Background technology
Camptothecine (camptothecin, CPT) belongs to terpene indole class antineoplastic alkaloids, and existing two kinds of water miscible camptothecin derivative topotecans and irinotecans obtain U.S. FDA approval for clinic at present, treat ovarian cancer and colon cancer etc. Indolizine compounds 7-(2-methoxyl group-2-oxygen ethyl)-5-oxygen-1,2,3,5-indolizine-8-methyl formate is the key intermediate of camptothecin derivant synthesis, existing preparation method adopts a batch reaction, its complex operation, and reaction condition is wayward, response time is long, and by-product is many, cost is high, contaminated environment is big.
Summary of the invention
It is an object of the invention to provide a kind of good product quality, the method preparing indolizine compounds 7-(2-methoxyl group-2-oxygen ethyl)-5-oxygen-1,2,3,5-indolizine-8-methyl formate continuously that by-product generates less, energy consumption is low.
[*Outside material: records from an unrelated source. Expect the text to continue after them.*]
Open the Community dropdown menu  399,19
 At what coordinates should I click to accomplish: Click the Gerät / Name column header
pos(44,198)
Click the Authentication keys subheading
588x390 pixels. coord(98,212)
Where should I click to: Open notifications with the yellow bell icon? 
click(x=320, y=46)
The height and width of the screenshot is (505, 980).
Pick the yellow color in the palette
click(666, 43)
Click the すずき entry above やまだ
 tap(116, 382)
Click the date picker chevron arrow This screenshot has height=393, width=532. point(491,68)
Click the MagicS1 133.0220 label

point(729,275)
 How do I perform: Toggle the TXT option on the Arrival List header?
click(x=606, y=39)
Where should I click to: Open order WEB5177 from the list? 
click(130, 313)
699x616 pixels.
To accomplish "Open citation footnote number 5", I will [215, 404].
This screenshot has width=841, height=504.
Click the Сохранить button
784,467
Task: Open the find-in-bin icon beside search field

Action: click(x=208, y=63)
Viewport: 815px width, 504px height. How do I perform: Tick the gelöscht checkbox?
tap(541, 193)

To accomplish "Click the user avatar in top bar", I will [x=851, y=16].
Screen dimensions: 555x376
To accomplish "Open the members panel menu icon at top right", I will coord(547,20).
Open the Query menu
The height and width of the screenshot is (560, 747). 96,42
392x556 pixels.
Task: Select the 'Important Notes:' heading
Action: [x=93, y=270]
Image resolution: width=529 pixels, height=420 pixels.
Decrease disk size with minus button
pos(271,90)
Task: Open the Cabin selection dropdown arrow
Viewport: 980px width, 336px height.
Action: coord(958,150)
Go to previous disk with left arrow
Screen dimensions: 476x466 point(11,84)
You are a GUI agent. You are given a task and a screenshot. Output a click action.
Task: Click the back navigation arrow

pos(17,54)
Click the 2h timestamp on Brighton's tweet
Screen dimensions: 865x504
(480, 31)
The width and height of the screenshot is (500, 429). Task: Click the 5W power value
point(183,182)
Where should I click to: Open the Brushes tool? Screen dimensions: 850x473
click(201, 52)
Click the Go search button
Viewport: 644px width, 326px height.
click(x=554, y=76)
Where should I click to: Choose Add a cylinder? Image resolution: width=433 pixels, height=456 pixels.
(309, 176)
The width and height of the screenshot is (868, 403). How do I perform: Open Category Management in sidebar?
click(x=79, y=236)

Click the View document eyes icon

Provided by the invention prepare indolizine compounds 7-(2-methoxyl group-2-oxygen ethyl)-5-oxygen-1 continuously, 2, 3, the method of 5-indolizine-8-methyl formate, utilize micro passage reaction, with 2-(pyrrolidine-2-subunit) methyl acetate and 3-chlorine penta-2-enedioic acid dimethyl ester for raw material, in conjunction with micro passage reaction heat and mass good efficiency, the advantage that inlet amount is accurately controlled, key intermediate indolizine compounds 7-(2-methoxyl group-2-oxygen the ethyl)-5-oxygen-1 of required camptothecin derivant synthesis it is obtained by reacting through cycloaddition ring, 2, 3, 5-indolizine-8-methyl formate. compared with traditional batch reaction unit, each point of reactant liquor can be in identical physical environment and chemical environment, reduces the generation of by-product, Improving The Quality of Products, reduces energy consumption and waste discharge. the rapid scale that can promote product produces.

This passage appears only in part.